(Collected data)
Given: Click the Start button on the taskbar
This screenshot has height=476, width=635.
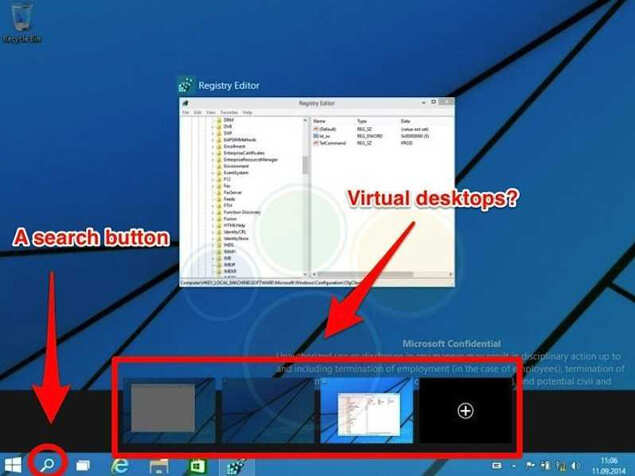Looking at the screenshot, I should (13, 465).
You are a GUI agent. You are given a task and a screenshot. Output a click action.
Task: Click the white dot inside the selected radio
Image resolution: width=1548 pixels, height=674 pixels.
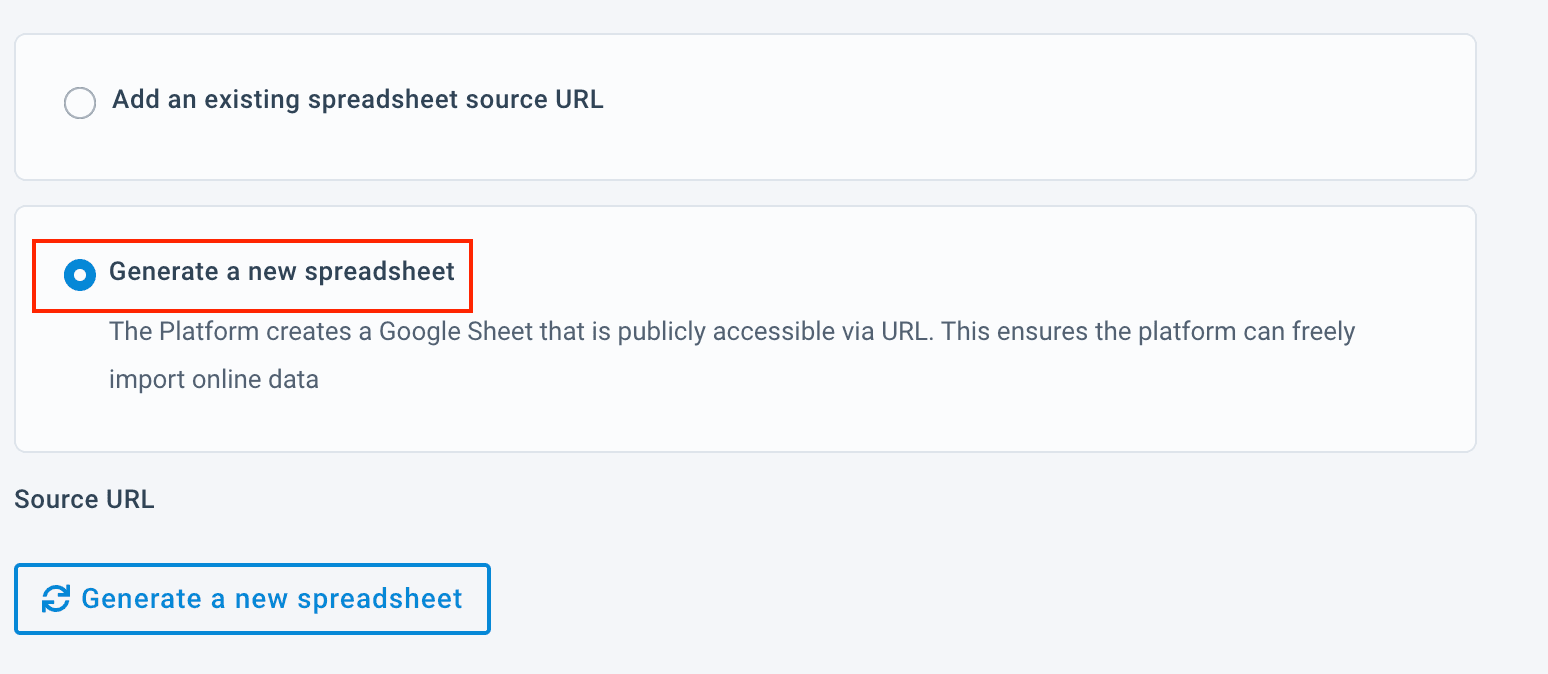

§ **ABOUT THIS EXERCISE**
Keep the pictures out of the copy and return the rest of the data above exactly.

§ **REPLY TO THE TASK**
Given: Click the Start button on the taskbar
This screenshot has height=476, width=635.
Looking at the screenshot, I should (13, 465).
You are a GUI agent. You are given a task and a screenshot. Output a click action.
Task: Click the white dot inside the selected radio
Image resolution: width=1548 pixels, height=674 pixels.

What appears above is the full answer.